10. Bek Ngui (Siram siraman air) Begitu
para tetamu pulang menuju ketepi sungai lalu naik dalam perahu, maka semua
orang mejadi basah kuyup disiram pakai air sungai. Dengan basah kuyup, namun
teriakan dan tawa terdengar dimana-mana. Tawa, sorak sorai, berlari, teriak
menghindari siraman terdengar riuh redah membelah sungai, pertanda gembira dan
suka cita telah dilaksanakannya upacara Bakudung Batiung.
11. Upacara adat
ritual Bakudung Batiung Kampung Tumbit Dayak harus tetap dilaksanakan setiap
tahun, dijadikan sebagai event tahunan tujuan wisata Kabupaten Berau, dengan
memperhatikan waktu pelaksanaan ditetapkan tidak berubah ubah, kemasan upacara
ritual lebih baik dan memliki nilai jual. Salah satu caranya adalah pemerintah
daerah dalam hal ini Dinas Kebudayaan dan Pariwisata Kabupaten Berau dibantu
oleh LSM, Pemerhati budaya, dan Perusahaan Tambang Sekitar Kampung Tumbit Dayak
lebih banyak turun kelokasi melakukan pembinaan-pembinaan dan pelatihan, agar
masyarakat setempat memahami benar selain melakukan pelestarian budaya juga
bagaimana mengkemas dan menjual budaya Bakudung Batiung itu ke masyarakat lebih
luas. Mereka masyarakat setempat juga mendapat penghasilan dan pendapatan
tambahan melalui kunjungan wisata kedaerahnya. Artinya tidak hanya sekedar
melestarikan budaya, tetapi memiliki nilai tambah yang menguntungkan bagi
masyarakat sekitar.
PENUTUP
Upacara adat bakudung baitung
adalah
tradisi adat yang
dikenal dengan upacara adat di Kabupaten Berau.Hampir semua kampung memiliki tradisi
dan upacara adat sendiri, salah satunya adalah pesta budaya Bakudung dan
Batiung.Adat Panen Raya Bakudung dan Batiung adalah tradisi yang dimiliki oleh
Dayak Gaai. Tradisi ini terus dilestarikan secara turun temurun. Bakudung
dilaksanakan adalah merupakan kegiatan
mensyukuri hasil panen yang melimpah. Setiap tahun apabila panen padi, panen
hasil kebun, buah-buah jadi, maka dilaksanakan upacara Bakudung itu. Acaranya
biasanya dilakukan selama tujuh hari tujuh malam.Ada hal yang perlu mendapat
perhatian khusus, dan harus mengerti semua pengunjung yang datang pada upacara
bakudung, selama pelaksanaan sedang berlangsung selama tujuh hari tujuh malam
itu, sejak dimulainya upacara Bakudung sampai dengan selesai, semua orang yang
berada dalam kampung tidak boleh keluar kampung atau meninggalkan kampung.

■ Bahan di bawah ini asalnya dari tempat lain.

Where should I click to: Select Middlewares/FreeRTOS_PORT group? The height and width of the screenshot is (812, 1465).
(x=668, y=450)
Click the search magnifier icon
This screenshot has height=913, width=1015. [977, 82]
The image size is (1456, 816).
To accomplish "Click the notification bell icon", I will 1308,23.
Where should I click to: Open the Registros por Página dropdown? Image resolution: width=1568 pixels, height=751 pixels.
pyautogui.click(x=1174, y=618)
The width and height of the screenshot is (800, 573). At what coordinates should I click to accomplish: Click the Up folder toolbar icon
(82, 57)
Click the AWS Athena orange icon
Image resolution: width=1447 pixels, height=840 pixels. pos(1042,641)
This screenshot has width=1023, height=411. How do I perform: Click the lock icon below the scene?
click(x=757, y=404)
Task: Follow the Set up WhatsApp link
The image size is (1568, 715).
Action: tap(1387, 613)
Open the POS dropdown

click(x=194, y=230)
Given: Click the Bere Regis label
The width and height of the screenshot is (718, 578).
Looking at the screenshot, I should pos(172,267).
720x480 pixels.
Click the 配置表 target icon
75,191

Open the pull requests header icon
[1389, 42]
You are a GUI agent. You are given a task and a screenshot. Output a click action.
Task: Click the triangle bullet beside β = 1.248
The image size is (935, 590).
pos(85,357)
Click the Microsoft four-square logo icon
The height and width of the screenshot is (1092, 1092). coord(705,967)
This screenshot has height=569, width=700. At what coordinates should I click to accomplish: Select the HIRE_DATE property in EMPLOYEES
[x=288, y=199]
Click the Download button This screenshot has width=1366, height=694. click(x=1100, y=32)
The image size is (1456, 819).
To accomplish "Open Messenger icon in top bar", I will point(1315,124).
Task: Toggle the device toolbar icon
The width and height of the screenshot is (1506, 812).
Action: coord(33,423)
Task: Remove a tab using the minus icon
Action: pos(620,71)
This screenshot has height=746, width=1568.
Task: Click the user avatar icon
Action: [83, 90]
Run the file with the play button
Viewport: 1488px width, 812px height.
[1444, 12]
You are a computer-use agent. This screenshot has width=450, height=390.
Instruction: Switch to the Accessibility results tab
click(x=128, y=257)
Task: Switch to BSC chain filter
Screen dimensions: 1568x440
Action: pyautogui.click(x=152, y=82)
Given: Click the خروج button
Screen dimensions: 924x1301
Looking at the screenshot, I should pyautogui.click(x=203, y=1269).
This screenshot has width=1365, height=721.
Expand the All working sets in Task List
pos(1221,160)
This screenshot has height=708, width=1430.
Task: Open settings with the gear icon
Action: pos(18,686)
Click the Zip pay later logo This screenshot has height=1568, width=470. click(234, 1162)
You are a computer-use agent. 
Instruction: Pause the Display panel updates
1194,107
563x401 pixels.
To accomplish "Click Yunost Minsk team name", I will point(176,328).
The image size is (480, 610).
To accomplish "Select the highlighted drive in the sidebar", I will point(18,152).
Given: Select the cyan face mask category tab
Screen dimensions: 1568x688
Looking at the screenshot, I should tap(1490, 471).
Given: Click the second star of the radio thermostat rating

Berdasarkan adat apabila dalam pelaksanaan Bakudung ada orang yang meninggalkan
kampung adalah penghinaan bagi kampung yang melaksanakan upacara Bakudung.
SUMBER
REFERENSI
Sumber Primer :
Nama :
halim muksin
Pekerjaan : Mahasiswa
Sumber sekunder :
- "Bakudung
Batiung, Tradisi Dayak Gaai yang Terus Dilestarikan". Samarinda Pos. Diakses
tanggal 20 Maret 2015.
- "Wakil Bupati
Berau Hadiri Upacara Adat Bakudung Batiung". Tribun Kaltim. Diakses
tanggal 20 Maret 2015.
- "Bakudung
Batiung Dayak Gaai". KotaBontang.Net. Diakses tanggal 20 Maret 2015.
- "Kebudayaan
Kabupaten Berau". KPD Kaltim. Diakses tanggal 20 Maret 2015.